Microcode for conditional jumps

The 8086 processor has six status flags: carry, parity, auxiliary carry, zero, sign, and overflow.1 These flags are updated by arithmetic and logic operations based on the result. The 8086 has sixteen different conditional jump instructions2 that test status flags and jump if conditions are satisfied, such as zero, less than, or odd parity. These instructions are very important since they permit if statements, loops, comparisons, and so forth.

In machine language, a conditional jump opcode is followed by a signed offset byte which specifies a location relative to the current program counter, from 127 bytes ahead to 128 bytes back. This is a fairly small range, but the benefit is that the offset fits in a single byte, reducing the code size.3 For typical applications such as loops or conditional code, jumps usually stay in the same neighborhood of code, so the tradeoff is worthwhile.

The 8086's microcode was disassembled by Andrew Jenner (link) from my die photos, so we can see exactly what micro-instructions the 8086 is running for each machine instruction. The microcode below implements conditional jumps. In brief, the conditional jump code (Jcond) gets the branch offset byte. It tests the appropriate condition and, if satisfied, jumps to the relative jump microcode (RELJUMP). The RELJMP code adds the offset to the program counter.
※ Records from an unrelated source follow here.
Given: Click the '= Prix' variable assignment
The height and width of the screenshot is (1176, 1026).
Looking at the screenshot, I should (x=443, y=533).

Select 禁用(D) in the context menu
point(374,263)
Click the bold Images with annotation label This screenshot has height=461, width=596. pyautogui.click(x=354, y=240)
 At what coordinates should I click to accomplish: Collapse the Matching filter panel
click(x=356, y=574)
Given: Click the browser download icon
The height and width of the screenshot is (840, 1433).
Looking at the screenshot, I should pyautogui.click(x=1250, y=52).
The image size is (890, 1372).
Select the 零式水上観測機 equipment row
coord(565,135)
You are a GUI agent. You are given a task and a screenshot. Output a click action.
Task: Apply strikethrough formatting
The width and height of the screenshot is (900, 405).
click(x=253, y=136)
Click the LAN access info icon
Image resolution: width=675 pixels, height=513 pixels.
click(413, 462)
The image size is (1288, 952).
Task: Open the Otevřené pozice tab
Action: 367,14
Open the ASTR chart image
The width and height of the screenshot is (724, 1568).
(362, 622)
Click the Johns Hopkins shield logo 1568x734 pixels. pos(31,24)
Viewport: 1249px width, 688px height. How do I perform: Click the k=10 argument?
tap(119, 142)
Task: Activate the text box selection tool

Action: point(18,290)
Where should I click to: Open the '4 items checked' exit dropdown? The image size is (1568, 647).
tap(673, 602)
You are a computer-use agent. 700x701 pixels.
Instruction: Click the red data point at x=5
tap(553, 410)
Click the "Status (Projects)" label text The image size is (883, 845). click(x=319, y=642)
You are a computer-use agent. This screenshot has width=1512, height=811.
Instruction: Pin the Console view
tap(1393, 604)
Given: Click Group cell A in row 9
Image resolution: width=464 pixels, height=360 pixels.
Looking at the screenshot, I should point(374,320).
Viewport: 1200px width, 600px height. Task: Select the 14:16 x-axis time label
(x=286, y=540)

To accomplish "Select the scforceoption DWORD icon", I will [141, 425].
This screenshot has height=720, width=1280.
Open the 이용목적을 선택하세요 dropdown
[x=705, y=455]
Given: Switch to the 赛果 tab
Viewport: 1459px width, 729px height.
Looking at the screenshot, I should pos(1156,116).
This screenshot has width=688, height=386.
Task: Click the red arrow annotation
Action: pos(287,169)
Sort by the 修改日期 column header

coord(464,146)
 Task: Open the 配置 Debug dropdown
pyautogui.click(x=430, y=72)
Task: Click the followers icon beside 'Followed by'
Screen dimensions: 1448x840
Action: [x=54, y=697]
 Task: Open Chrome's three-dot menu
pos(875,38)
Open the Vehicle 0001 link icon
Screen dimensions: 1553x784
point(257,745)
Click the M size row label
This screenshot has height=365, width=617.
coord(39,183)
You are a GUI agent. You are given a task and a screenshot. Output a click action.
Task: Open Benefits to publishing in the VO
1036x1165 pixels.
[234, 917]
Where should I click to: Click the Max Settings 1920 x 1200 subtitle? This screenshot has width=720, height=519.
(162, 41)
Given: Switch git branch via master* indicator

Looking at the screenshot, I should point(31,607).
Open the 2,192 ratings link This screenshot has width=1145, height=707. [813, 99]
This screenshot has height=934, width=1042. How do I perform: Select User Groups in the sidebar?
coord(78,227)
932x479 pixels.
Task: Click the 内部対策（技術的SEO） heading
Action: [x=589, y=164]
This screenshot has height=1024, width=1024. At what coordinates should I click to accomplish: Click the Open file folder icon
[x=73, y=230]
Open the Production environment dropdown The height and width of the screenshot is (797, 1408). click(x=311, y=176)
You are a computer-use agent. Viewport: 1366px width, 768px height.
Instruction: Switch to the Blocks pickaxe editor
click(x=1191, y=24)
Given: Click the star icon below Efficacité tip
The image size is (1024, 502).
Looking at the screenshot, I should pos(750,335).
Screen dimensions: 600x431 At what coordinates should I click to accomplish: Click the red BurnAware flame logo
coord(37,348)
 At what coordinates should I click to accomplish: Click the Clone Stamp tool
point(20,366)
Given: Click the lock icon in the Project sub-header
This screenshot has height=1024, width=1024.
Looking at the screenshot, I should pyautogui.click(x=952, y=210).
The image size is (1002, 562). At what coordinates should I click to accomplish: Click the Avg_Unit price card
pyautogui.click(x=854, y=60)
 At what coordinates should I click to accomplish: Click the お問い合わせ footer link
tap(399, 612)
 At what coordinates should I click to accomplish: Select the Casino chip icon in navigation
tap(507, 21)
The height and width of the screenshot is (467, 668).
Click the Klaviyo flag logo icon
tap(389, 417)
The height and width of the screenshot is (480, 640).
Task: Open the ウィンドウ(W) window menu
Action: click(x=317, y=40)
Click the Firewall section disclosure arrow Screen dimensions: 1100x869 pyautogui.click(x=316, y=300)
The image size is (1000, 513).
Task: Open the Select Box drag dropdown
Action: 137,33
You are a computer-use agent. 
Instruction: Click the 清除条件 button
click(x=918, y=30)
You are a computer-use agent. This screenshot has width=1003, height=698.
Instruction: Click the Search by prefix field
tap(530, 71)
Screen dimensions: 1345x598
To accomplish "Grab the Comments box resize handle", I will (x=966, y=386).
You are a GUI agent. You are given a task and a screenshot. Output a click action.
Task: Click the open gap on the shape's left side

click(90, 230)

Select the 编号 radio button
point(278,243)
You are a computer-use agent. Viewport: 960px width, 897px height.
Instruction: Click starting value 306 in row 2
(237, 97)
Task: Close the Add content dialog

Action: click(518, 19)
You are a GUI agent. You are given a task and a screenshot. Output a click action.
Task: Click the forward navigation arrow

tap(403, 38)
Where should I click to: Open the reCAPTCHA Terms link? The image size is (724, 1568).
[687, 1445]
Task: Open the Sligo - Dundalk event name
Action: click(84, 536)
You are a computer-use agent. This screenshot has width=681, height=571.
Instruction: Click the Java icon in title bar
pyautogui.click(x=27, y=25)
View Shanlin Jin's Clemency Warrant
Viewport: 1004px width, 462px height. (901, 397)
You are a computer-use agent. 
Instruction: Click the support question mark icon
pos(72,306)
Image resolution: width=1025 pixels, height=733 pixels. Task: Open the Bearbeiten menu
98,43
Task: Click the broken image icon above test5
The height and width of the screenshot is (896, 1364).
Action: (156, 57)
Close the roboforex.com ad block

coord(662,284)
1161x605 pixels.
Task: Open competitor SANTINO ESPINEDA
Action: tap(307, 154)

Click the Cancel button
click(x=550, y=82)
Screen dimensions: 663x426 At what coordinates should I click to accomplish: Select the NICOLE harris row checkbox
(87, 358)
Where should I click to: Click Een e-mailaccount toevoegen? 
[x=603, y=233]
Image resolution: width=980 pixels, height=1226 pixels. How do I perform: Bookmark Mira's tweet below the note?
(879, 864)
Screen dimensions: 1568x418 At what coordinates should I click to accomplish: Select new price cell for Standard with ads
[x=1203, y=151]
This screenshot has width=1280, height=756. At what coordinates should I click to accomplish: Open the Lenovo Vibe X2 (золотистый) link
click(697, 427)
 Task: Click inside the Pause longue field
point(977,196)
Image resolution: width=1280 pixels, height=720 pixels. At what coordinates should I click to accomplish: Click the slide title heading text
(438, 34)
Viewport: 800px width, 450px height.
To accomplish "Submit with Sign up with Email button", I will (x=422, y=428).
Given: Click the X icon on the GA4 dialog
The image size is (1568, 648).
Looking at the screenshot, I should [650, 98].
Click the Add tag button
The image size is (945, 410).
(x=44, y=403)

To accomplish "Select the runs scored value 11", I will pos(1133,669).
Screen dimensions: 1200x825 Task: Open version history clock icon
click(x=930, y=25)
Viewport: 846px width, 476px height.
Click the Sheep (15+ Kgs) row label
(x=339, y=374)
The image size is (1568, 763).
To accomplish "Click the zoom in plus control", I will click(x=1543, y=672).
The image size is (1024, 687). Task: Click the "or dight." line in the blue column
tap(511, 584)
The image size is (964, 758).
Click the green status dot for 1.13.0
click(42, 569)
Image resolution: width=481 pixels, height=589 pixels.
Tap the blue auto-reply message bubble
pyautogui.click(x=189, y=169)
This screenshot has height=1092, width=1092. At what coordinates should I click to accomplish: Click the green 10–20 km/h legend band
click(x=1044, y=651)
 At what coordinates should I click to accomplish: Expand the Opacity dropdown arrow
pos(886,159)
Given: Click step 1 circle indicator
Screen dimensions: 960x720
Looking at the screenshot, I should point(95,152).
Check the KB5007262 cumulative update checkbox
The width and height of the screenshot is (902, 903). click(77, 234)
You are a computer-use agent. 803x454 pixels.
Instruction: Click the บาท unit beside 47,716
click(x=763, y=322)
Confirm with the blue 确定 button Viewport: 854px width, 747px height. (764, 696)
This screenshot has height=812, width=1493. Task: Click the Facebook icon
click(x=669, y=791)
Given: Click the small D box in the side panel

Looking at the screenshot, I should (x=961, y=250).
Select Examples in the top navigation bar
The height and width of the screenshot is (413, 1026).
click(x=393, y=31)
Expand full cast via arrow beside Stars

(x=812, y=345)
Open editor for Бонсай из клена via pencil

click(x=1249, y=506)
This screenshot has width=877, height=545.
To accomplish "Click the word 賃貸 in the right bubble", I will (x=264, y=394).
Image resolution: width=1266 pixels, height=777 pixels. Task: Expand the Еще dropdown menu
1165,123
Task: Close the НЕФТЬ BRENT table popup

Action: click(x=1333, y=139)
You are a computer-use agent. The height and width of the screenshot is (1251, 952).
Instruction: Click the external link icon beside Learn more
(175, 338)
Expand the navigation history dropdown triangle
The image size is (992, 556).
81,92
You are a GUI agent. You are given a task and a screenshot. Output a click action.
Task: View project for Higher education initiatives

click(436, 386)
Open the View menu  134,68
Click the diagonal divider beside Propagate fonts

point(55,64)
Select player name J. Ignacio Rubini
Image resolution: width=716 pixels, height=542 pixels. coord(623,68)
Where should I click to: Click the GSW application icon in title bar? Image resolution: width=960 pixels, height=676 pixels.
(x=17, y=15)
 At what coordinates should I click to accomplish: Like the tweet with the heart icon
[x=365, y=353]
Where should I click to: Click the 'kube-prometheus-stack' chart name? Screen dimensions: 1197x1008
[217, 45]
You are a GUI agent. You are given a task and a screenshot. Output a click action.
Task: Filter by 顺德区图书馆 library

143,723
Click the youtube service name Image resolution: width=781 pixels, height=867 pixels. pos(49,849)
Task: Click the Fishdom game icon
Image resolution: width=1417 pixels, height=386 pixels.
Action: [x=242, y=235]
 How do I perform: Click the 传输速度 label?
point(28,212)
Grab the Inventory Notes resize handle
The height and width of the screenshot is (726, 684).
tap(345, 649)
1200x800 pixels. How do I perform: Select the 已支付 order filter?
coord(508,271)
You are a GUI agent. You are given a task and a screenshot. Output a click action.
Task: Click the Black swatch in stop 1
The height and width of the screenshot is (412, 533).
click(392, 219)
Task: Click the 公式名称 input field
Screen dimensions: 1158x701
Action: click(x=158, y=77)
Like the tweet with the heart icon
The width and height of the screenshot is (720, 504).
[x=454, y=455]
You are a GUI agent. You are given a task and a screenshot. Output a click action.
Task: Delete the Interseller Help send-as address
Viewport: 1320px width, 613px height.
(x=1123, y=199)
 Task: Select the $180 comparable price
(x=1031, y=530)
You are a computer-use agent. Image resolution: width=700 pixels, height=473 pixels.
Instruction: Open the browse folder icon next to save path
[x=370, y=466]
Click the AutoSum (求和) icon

In either case, the microcode routine ends when it runs the next instruction (RNI).

   move       action
Jcond:
1 Q→tmpBL
2          XC    RELJMP                    
3          RNI                       

RELJMP:
4          SUSP
5          CORR                      
6 PC→tmpA  ADD   tmpA
7 Σ→PC     FLUSH RNI                       

In more detail, micro-instruction 1 (arbitrary numbering) moves a byte from the prefetch queue (Q) across the queue bus to the ALU's temporary B register.4 (Arguments for ALU operations are first stored in temporary registers, invisible to the programmer.) Instruction 2 tests the appropriate condition with XC, and jumps to the RELJMP routine if the condition is satisfied.5 Otherwise, RNI (Run Next Instruction) ends this sequence and loads the next machine instruction without jumping.

If the condition is satisfied, the relative jump routine starts with instruction 4, which suspends prefetching.6 Instruction 5 corrects the program counter value, since it normally points to the next byte to prefetch, not the next byte to execute. Instruction 6 moves the corrected program counter address to the ALU's temporary A register. It also starts an ALU operation to add temporary A and temporary B. Instruction 7 moves the sum (Σ) to the program counter. It flushes the prefetch queue, which starts up prefetching from the new PC value. Finally, RNI runs the next instruction, from the updated address.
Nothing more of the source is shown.